## start Page excerpt

Nicholas are an American traditional black gospel music husband and wife duo from Philadelphia, Pennsylvania and Los Angeles, California, and they started their music recording careers in 1981, as a quartet, with the release of Tell the World with Message Records, yet this failed to chart. They released, Words Can't Express, in 1983 with Message Records, which would be their last album released by them, and this was their Billboard magazine breakthrough release upon the Gospel Albums chart. Their other albums were released by Command Records, starting in 1985, with the release of Dedicated, and this charted #1 on the aforementioned chart. The duo released nine more albums with four of those placing upon the Gospel Albums chart, 1987's A Love Like This, 1989's Live in Memphis, 1990's More than Music, and 1992's Back to Basics. Their last album release happened in 1994 with Fired Up!

Background
The origins of the duo date back to Philip Nicholas' father who was a repentant Jazz musician, and he became a minister of music around his hometown of Philadelphia, Pennsylvania. While in high school, Philip acquired the ability to play the piano, which he utilized in his family band, The Nicholas Chorale Ensemble, that counted as its members Philip's brother, Lonnie, nephews, Steve and Ira Jackson, and a number of other friends and family members on a revolving basis.

Philip went to college in his hometown at Drexel University. He was very close friends with a young lady named Diane. She united Philip with a dorm-mate of hers, Brenda Watson, because Brenda was a loud, early morning, shower songstress in the dormitory bathroom. Diane felt that bringing Brenda to Philip's singing group would give her dormitory floor well earned relief from Brenda's early morning shower concerts. Brenda and Philip would soon hit it off both in their professional and personal lives, marrying on February 18, 1978, that just happened to be on Philip's 24th birthday.

## end Page excerpt

**Set task 1**
Answer these questions about the text on the gospel duo Nicholas:
(a) Which record label released the album Dedicated, and in what year?
(b) At which university did Philip study?
(c) On what date did Brenda and Philip marry?
**Set task 2**
Write the next part of the text on the gospel duo Nicholas, picking up after its final sentence.

## start Data supplied

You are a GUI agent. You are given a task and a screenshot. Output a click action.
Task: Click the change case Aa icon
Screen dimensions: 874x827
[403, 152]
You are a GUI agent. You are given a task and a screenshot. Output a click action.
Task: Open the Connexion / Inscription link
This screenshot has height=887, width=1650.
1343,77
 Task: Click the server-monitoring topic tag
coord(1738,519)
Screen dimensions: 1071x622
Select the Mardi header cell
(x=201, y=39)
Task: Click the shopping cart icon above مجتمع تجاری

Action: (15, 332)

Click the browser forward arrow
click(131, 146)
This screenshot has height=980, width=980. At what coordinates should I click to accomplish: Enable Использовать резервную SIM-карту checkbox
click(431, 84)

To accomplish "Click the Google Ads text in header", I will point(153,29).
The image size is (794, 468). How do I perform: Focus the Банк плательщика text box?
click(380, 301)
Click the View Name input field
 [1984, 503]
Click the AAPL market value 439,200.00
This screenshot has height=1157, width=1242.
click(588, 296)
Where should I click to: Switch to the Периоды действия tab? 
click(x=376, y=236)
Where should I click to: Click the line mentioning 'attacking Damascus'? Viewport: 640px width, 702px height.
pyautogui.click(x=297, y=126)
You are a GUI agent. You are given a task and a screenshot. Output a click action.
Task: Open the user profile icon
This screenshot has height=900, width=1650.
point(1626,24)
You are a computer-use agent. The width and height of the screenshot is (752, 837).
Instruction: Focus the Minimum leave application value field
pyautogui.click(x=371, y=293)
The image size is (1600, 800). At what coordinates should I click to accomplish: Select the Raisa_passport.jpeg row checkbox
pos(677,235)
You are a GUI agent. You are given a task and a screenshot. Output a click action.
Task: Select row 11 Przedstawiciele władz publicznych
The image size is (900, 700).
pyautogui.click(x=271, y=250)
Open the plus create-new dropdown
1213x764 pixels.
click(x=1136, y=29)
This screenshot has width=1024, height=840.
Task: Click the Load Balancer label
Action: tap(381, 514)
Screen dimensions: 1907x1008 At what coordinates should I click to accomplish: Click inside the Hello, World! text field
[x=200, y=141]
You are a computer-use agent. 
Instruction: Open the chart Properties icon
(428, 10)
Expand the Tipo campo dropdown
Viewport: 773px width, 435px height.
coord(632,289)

## end Data supplied

**Reply 1**
(a) Command Records, in 1985.
(b) Drexel University.
(c) February 18, 1978.

**Reply 2**
After completing college and marrying in New Jersey, the duo settled in Los Angeles, California where they became musical ministers at the renowned pastor, Dr. E.V. Hill's church. In pursuit of their professional music career, they coined the group name, Nicholas. They tried and failed to release albums with Motown Records, so Philip alongside partner and brother, Lonnie Nicholas, they established their own record label, Message Records in 1981. At this time the group was a quartet, with another female (Linda Laury Harold) and nephew (Steve Jackson) as the main vocalist. This brotherly owned label would soon cease, when Philip and Lonnie differed over the labels direction, causing Philip to depart, and creating Command Records with ex-Motown producer, Kent Washburn.

History
The duo, but quartet at the time, released albums in 1981 entitled Tell the World, Words Can't Express in 1983, in 1985 the album Dedicated, and a 12 inch single Tell Somebody/God's Woman in 1985. Two of these albums charted, Word's Can't Express and Dedicated, and they placed at Nos. 10 and 1 respectively on the Billboard magazine Gospel Albums chart.

The remaining albums released by the husband and wife duo with Command Records were, 1987's A Love Like This, 1988's Live in Memphis, Contemporary, and Inspirational, 1990's More than Music, 1991's Back to Basics, 1993's The Inspirational Sounds Of Nicholas Vol. 1, and lastly, 1994's Fired Up! Four of these albums charted on the aforementioned chart, A Live Like This at No. 2, Live in Memphis at No. 10, More than Music at No. 14, and Back to Basics at No. 12.

Members
 Philip W. Nicholas (born February 18, 1954 in Philadelphia, Pennsylvania)
 Brenda L. Nicholas (née Watson) (born December 16, 1953 in Salem, New Jersey)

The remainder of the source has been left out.